Forecasting people exposed to tropical cyclone flooding in Southeast Africa: Lessons learned from recent events

Abstract. East Africa has recently experienced a series of devastating tropical cyclone landfalls characterised by hundreds of fatalities, millions of displaced people and substantial economic damage. Forecasting the impact of these tropical cyclones can, in theory, better motivate anticipatory action compared to only forecasting the hazard. This paper describes an approach to forecasting the number of people directly exposed to flooding from tropical cyclones and documents experience gained communicating these forecasts to practitioners via emergency bulletins.
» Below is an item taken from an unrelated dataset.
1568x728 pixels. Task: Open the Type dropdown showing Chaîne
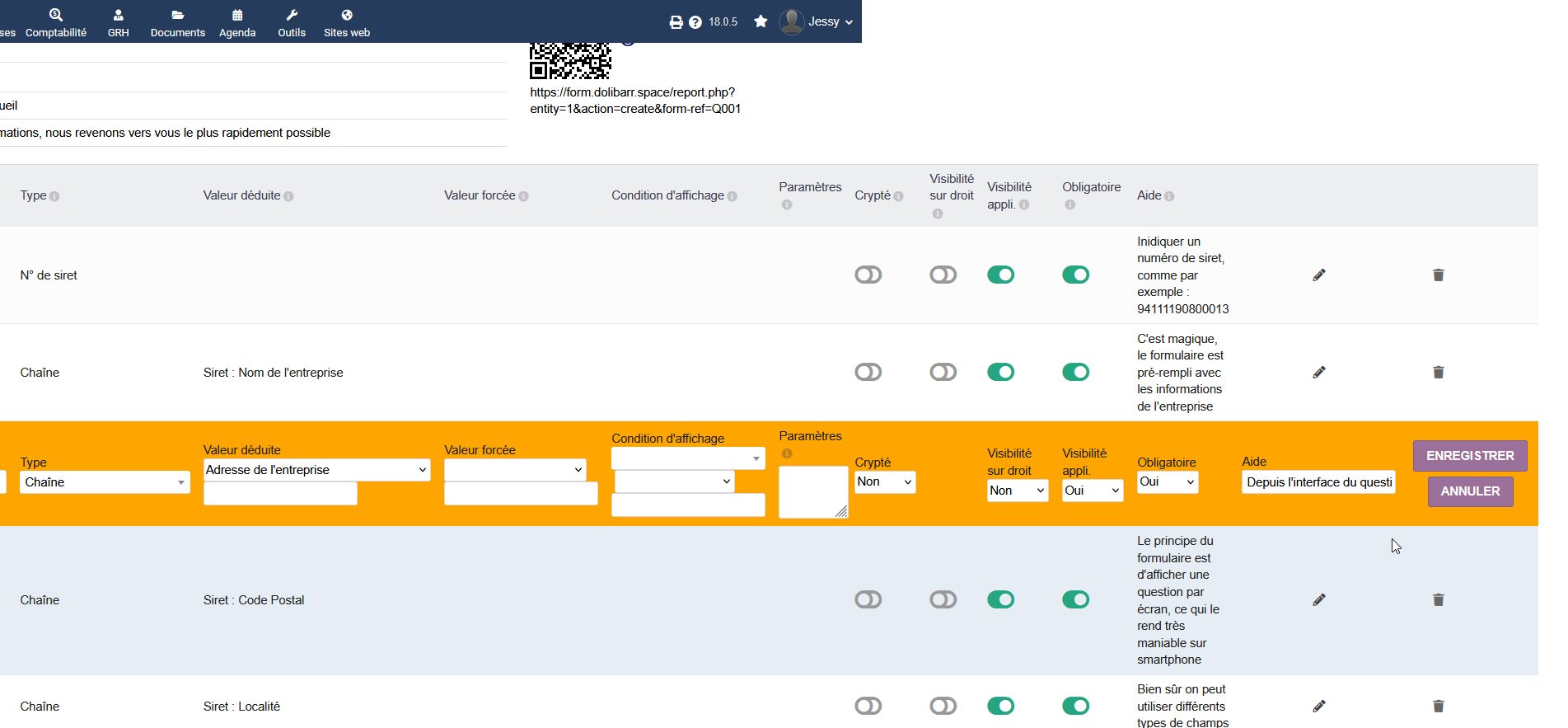click(x=105, y=482)
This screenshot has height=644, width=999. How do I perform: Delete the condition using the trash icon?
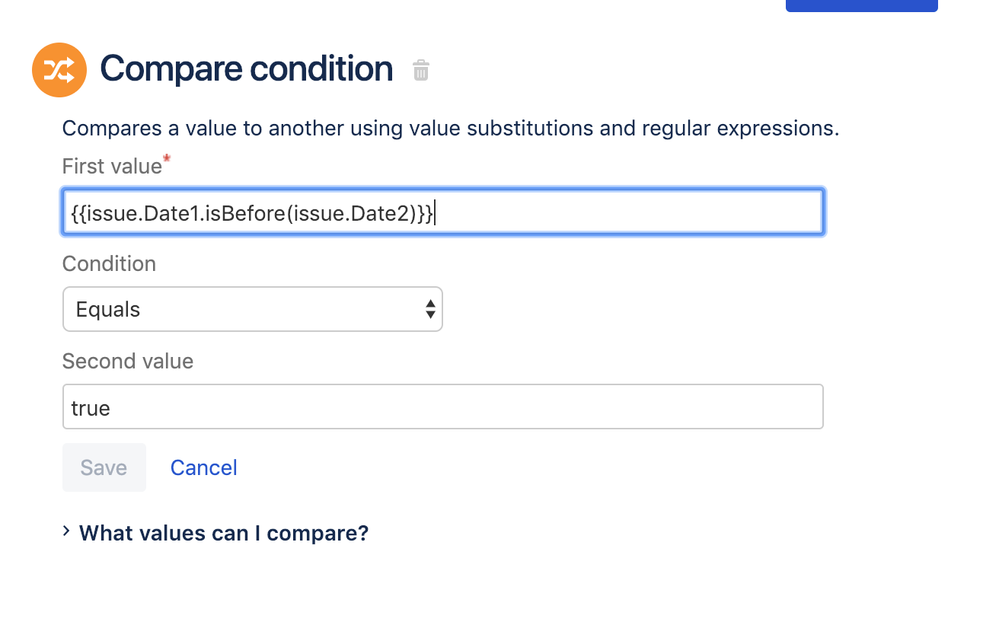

Forecasting flood exposure requires a complex cascade of meteorological, hydrological, hydraulic and population models. Interpretation of forecasts was difficult, even for the scientific experts developing the systems, due to uncertainties brought in at each stage of the modelling cascade. Thus, producing interpretable forecast messaging was challenging and often required extensive discussion between forecasters with expertise on different elements of the system. This paper uses practical experience gained from several tropical cyclone events to highlight essential requirements for interpreting and disseminating tropical cyclone flood impact forecasts. We also analyse how forecasts evolved with lead-time and compare them to observed flooding in the case of Tropical Cyclone Freddy. Overall, we aim to synthesise our experience into actionable learning that might inform future use of forecasting in humanitarian response.

Exposure estimates were most sensitive to storm track location, even when exposure was aggregated to districts. Uncertainty from track location remained substantial even in the days before landfall, meaning a recipient of these forecasts needs to understand and interpret the distribution of exposure. For the second landfall of Tropical Cyclone Freddy, nationwide exposure estimates were remarkably similar between remotely sensed flood extents and the best estimate from the forecast system. However, this overall similarity results from the averaging of substantial uncertainty at the district scale.